What this task involves
Print the data below word for word, from its first line through the line containing "point(559,360)", including both ends. Leave the pictures out of your answer.
━━━ Available records ━━━
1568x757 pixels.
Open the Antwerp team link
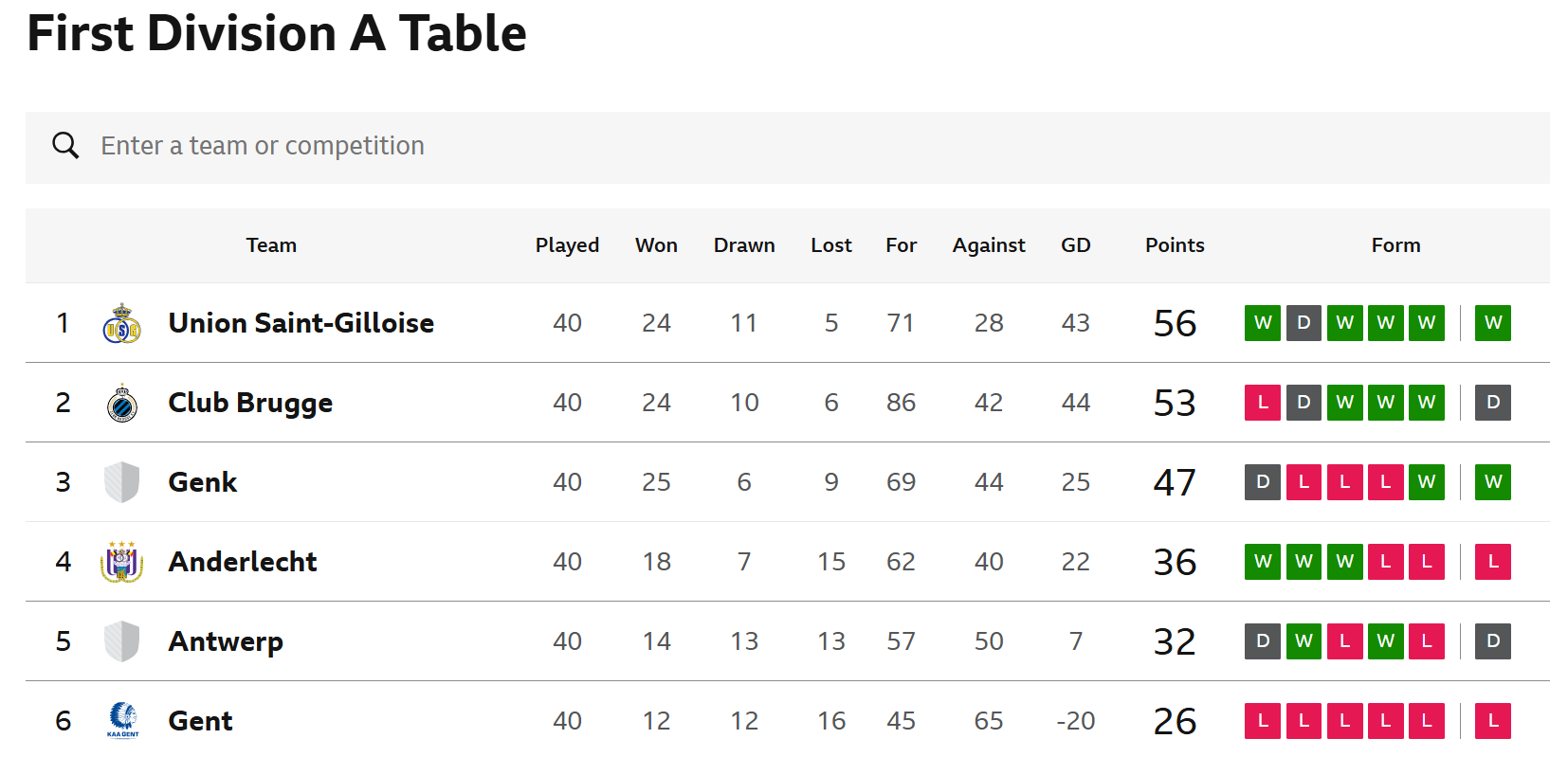click(x=226, y=641)
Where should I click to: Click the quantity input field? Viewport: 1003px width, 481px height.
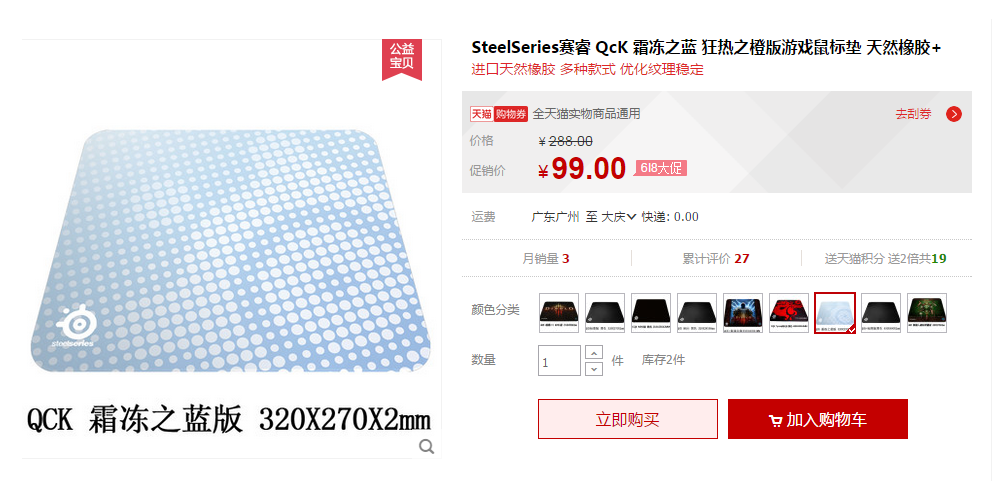point(559,360)
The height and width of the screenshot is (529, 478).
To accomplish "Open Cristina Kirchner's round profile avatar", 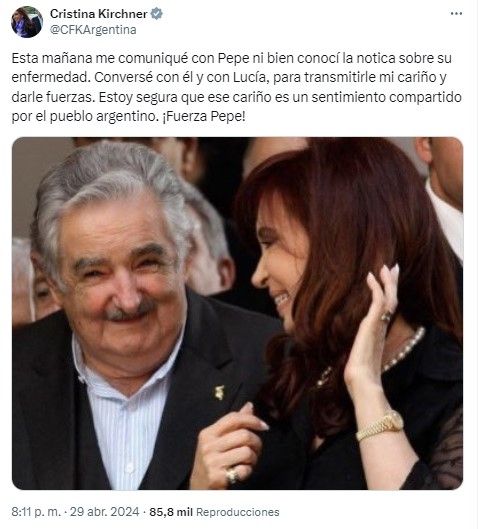I will [27, 22].
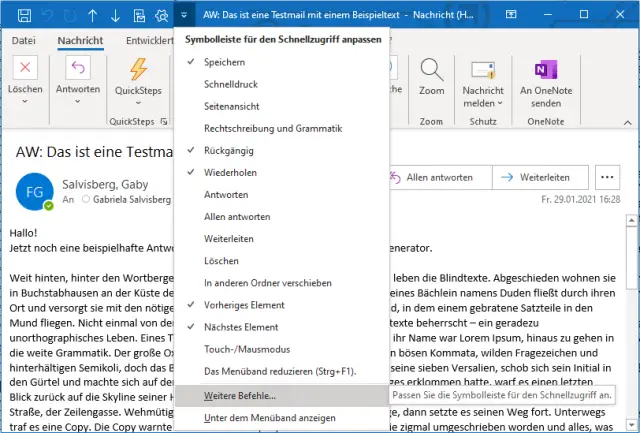Click the Save icon in the quick access toolbar
Image resolution: width=640 pixels, height=433 pixels.
[x=25, y=15]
━━━
Result
1568x757 pixels.
Open the Antwerp team link
click(x=226, y=641)
Where should I click to: Click the quantity input field? Viewport: 1003px width, 481px height.
point(559,360)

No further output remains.